Americans need to be told that their government is following the same path socialist France took about the current price of oil..
The author is wrong about the recent rises in oil prices. He is just using a different reason equally as wrong as the senators and the NYT.
This is a no brainer. The increases in oil prices and energy prices more generally are from our guardian of our currency, the FED, pumping money into the economy by charging below market rates of interest. Naturally the increase in supply, or more accurately, decrease in value, of money translates into the US having to use more nominal dollars for the same amount of wealth in purchasing oil as it did previously.

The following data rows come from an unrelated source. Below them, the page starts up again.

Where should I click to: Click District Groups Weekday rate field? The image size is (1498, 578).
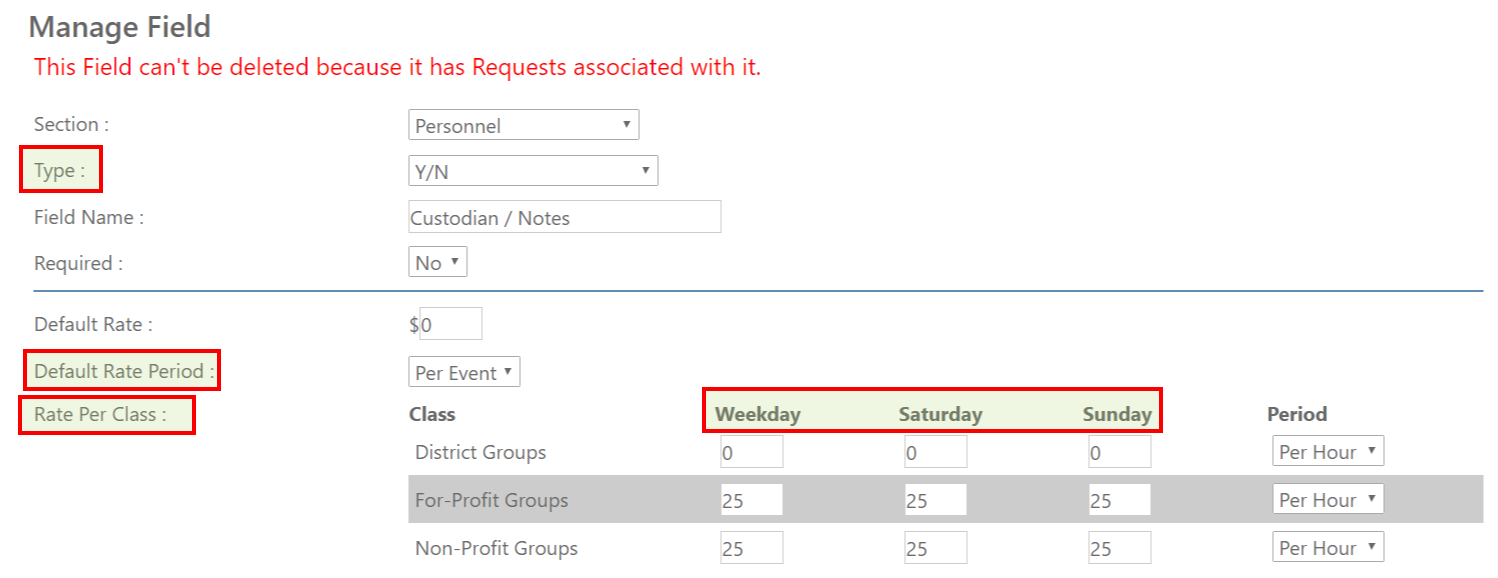pos(751,452)
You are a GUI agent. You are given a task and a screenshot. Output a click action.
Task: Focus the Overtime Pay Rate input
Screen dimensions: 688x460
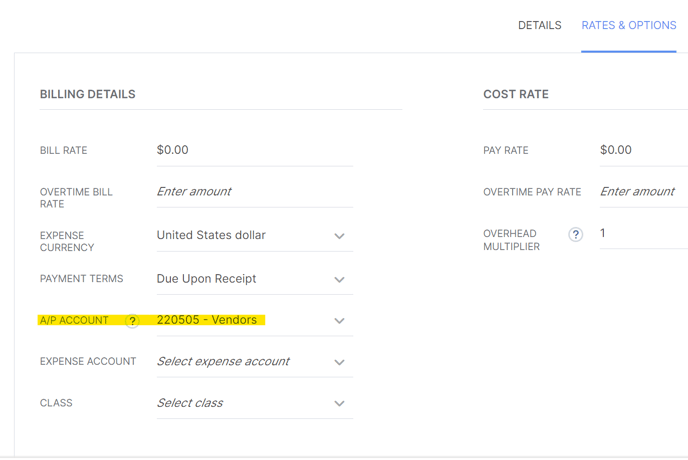click(x=644, y=192)
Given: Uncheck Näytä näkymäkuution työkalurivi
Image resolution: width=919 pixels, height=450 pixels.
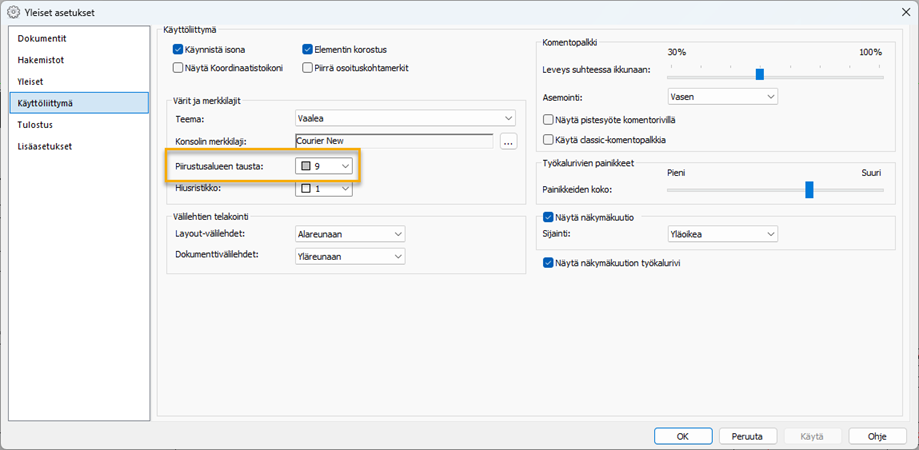Looking at the screenshot, I should point(547,263).
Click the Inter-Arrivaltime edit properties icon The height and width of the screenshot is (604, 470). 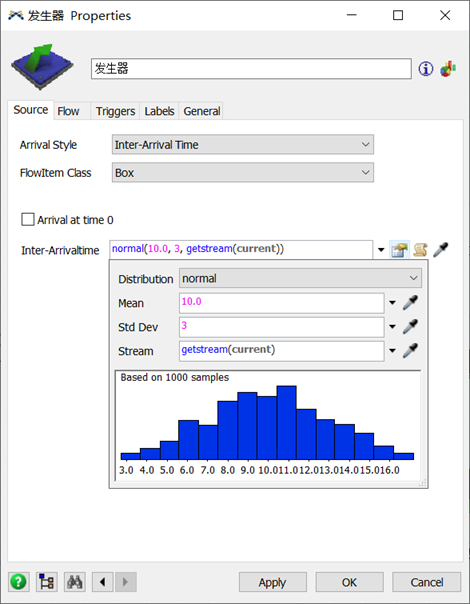399,250
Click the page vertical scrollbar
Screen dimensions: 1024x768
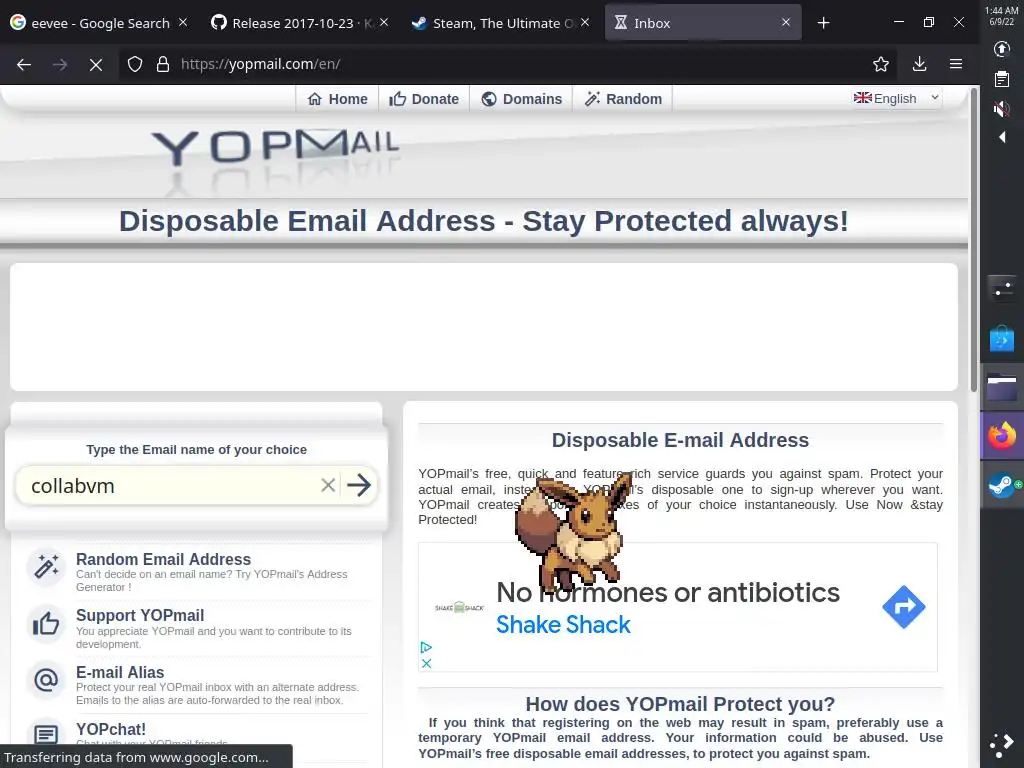[974, 426]
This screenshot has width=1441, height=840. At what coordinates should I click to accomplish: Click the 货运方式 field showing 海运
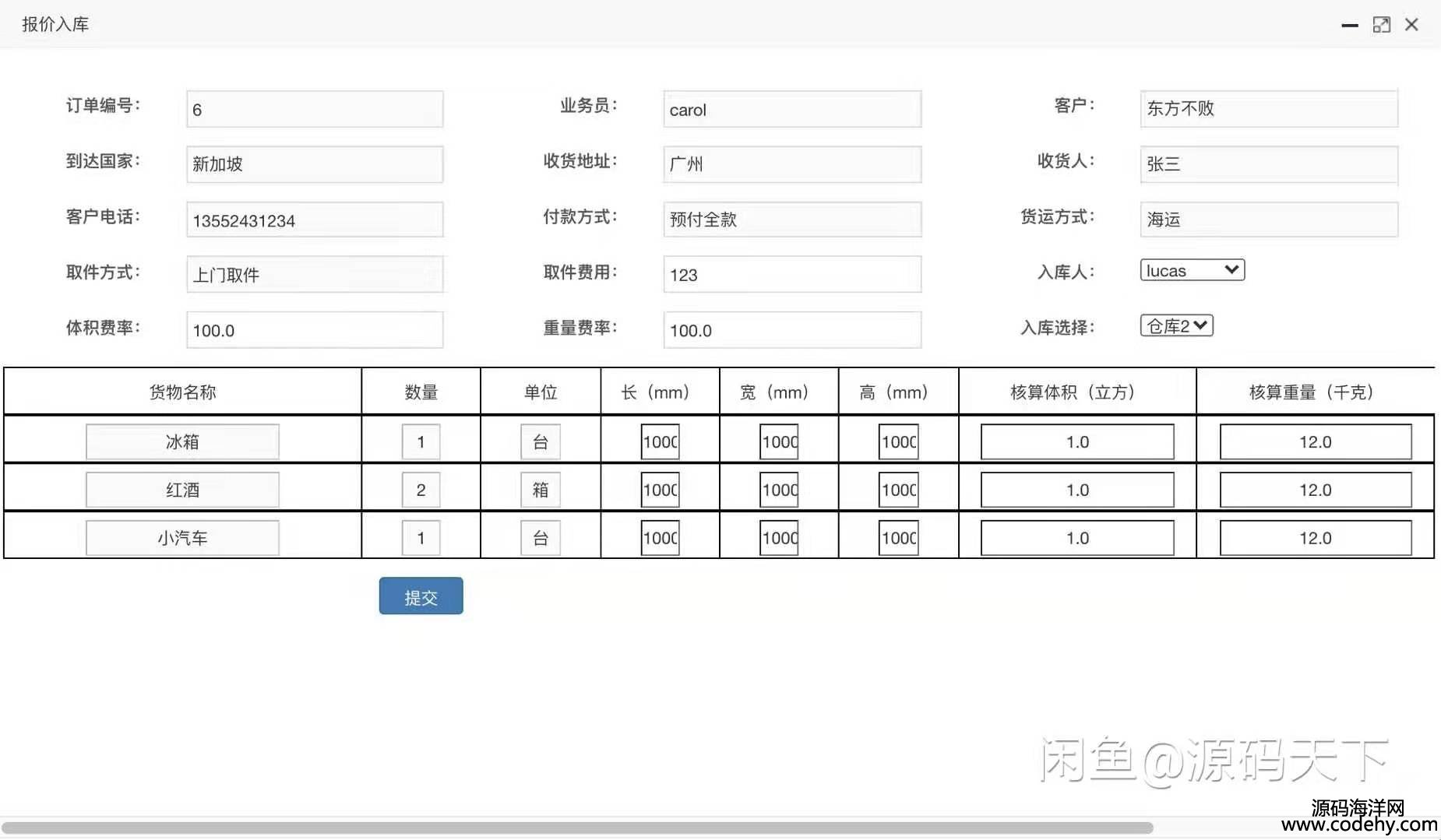[x=1268, y=220]
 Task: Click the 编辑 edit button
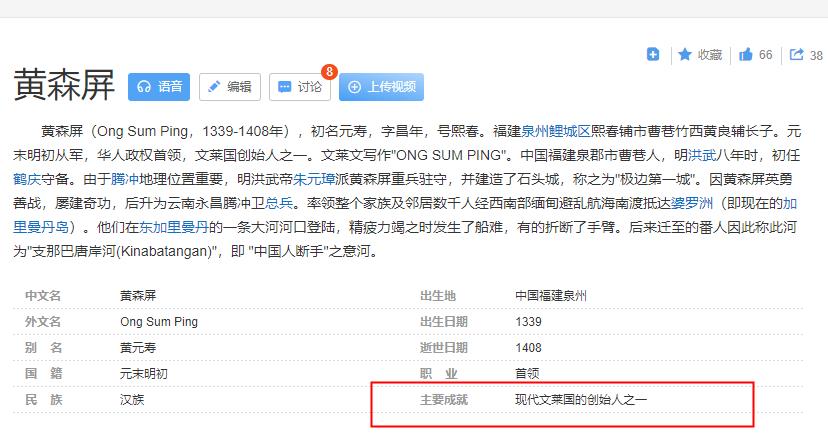click(x=229, y=87)
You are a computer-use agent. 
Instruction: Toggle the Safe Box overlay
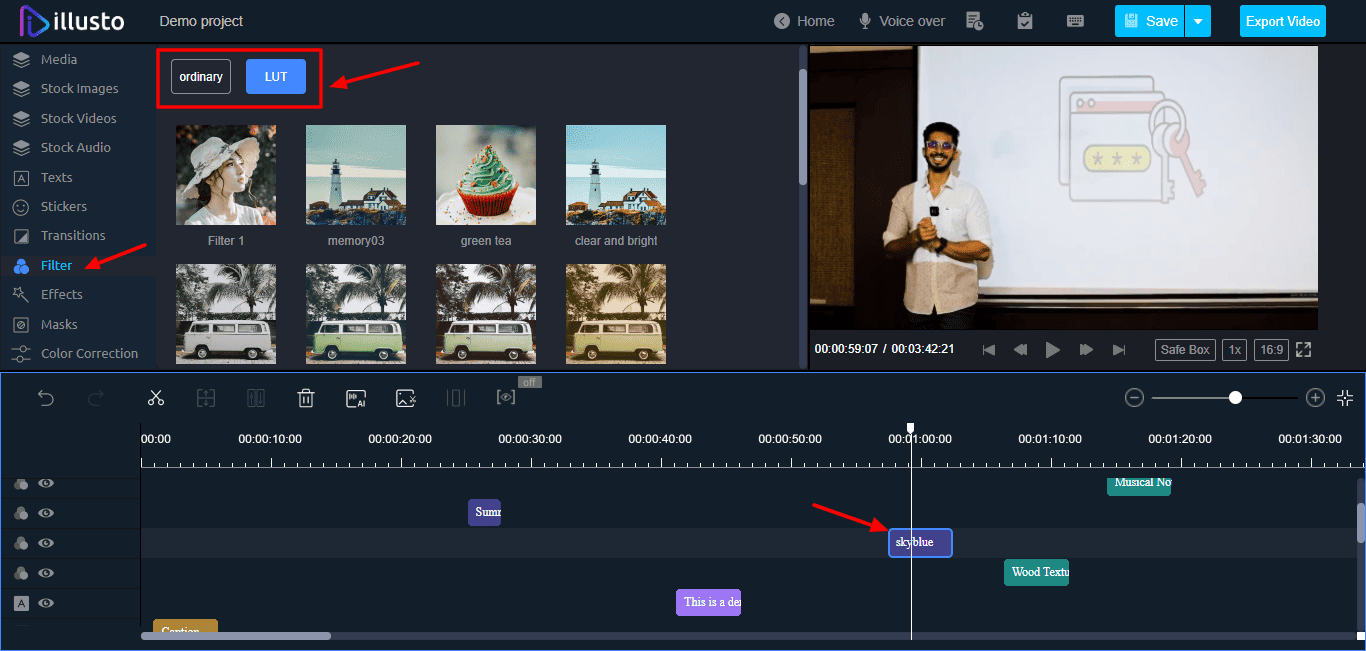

I can not fathom two things about getting more energy from US sources. First is the stupidity in energy independence. What does it do or even mean when energy is sold on commodity markets. In the same manner I will not support pulling oil out of 1000ft of the frozen tundra, tranporting it 1500 miles in a heated pipeline to be put on a boat. That makes no economic sense when the competitors in Venezula, Suadi Arabia, etc pull it out of 40ft of sand and transport it 100 miles onto a boat. At some point the government must help the US suppliers because they will always be undercut by the international suppliers.
“At some point the government must help the US suppliers because they will always be undercut by the international suppliers.”
That way, we can be sure of wasting resources pumping oil out of 1,000′ of frozen tundra and piping it 1,500 miles, instead of buying it from somebody else who can do it a lot easer. State intervention is what makes that kind of plan look like a good idea. And you’re saying that the government “must” help? Better to leave it to the market, where ideas that are good are successful and nobody has to pay to make bad ideas look good.
Maybe domestic oil production makes sense, and maybe it doesn’t. The only way we can really know is to leave it to private companies in an unrestricted environment.
F.A. Hayek argued that liberty emerged as the unintended consequence of human action, not of human design.
Even if that is true (and I suspect that it is not), liberty can not endure as an unintended consequence of human action.
If people do not understand that prices are AND SHOULD BE (the “should” is a moral point) be determined by free action (“supply and demand”) then they will (if customers) demand lower prices and (if producers) demand higher prices – to be enforced by the government.
Whether it is Charles the Great in the 8th century Frankish Empire or the modern United States Congress (abusing the words “regulate interstate commerce” in the Constitution) such price controls are both stupid (in that they promote ecomomic harm) and evil (in that they are a violation of the nonaggression princple).
People must understand that such actions are stupid and evil – otherwise they will commit terrible acts.